DfID committed £54 million in rapid humanitarian relief, including on essential supplies for shelter, health, and water and sanitation for families affected by the earthquake. A further £70 million for reconstruction and rehabilitation has been committed. Most of this will be direct support for the highest priorities outlined by the Government of Pakistan, such as housing, social protection, health, education and livelihoods. DfID is supporting programmes through international organisations, including a disease early warning system (DEWS) to minimise the risks of any epidemics for earthquake-affected families, and work to strengthen social protection services for the most vulnerable families and individuals.

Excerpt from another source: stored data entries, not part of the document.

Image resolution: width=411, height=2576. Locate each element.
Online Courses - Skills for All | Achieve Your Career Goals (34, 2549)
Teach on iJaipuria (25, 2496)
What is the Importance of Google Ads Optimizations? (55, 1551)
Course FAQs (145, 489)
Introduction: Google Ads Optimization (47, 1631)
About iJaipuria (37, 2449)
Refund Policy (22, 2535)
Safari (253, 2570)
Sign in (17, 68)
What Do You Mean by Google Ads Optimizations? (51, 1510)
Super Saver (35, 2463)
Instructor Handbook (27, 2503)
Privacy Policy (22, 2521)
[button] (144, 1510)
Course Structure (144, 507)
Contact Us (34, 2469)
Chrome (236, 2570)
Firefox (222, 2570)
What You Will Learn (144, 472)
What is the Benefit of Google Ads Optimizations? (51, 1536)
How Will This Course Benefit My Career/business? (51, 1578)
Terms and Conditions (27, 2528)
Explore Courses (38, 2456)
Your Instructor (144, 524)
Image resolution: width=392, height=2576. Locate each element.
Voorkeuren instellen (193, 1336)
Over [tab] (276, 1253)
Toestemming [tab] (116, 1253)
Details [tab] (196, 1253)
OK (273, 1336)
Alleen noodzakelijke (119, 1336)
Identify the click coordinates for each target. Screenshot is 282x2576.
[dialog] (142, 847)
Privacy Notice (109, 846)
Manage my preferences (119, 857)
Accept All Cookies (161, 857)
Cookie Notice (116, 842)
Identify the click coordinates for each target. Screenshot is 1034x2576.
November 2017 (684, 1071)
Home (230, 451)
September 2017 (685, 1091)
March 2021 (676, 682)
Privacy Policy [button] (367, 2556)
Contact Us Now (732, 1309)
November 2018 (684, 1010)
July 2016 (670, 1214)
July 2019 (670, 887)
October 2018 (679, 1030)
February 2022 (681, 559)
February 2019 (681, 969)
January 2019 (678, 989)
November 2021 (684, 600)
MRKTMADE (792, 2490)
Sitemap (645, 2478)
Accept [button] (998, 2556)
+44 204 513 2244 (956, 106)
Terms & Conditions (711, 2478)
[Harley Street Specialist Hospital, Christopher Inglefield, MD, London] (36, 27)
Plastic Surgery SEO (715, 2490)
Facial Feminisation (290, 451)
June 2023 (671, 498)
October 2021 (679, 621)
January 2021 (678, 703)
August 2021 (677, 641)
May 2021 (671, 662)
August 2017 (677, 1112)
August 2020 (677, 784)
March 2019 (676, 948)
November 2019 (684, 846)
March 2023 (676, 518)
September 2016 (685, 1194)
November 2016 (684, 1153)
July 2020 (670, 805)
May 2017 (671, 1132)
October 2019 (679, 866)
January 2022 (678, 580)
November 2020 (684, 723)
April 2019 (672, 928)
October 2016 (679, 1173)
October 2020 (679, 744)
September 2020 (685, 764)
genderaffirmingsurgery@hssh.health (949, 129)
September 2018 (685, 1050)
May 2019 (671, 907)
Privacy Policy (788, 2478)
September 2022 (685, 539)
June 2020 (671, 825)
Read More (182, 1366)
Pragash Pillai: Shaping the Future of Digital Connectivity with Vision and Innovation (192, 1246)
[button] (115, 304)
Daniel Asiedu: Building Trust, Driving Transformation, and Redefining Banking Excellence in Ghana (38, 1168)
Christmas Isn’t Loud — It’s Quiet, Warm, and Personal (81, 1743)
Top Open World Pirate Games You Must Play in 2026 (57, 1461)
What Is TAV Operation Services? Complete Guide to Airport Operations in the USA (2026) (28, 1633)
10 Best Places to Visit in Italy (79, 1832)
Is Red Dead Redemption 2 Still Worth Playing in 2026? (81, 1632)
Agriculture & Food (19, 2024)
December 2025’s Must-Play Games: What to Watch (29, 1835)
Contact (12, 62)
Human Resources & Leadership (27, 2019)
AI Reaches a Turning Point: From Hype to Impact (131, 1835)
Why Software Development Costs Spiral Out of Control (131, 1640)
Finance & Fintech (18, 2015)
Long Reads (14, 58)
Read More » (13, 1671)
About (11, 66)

Precise figures are difficult to obtain in the post-disaster context, but estimates from the Government of Pakistan and international organisations are, for the earthquake areas as a whole, as follows:

(a) approximately 72,046 families (out of an anticipated total of 431,640) have now received the final tranche of compensation from the Government, which indicates that this number of people have completed or nearly completed the building of their homes;

(b) according to the International Organisation for Migration (IOM) and the UN, there are no accurate figures on the number of families sharing accommodation;

(c) and (d) on the number living in temporary structures, IOM and the UN report that there are approximately 34,000 people currently residing in camps, either in tents or semi-permanent structures; and

(e) IOM states that the number of people who have migrated from Pakistan-administered Kashmir is approximately 10 per cent of the 116,572 affected families.

This information is, to the best of our knowledge, an accurate assessment.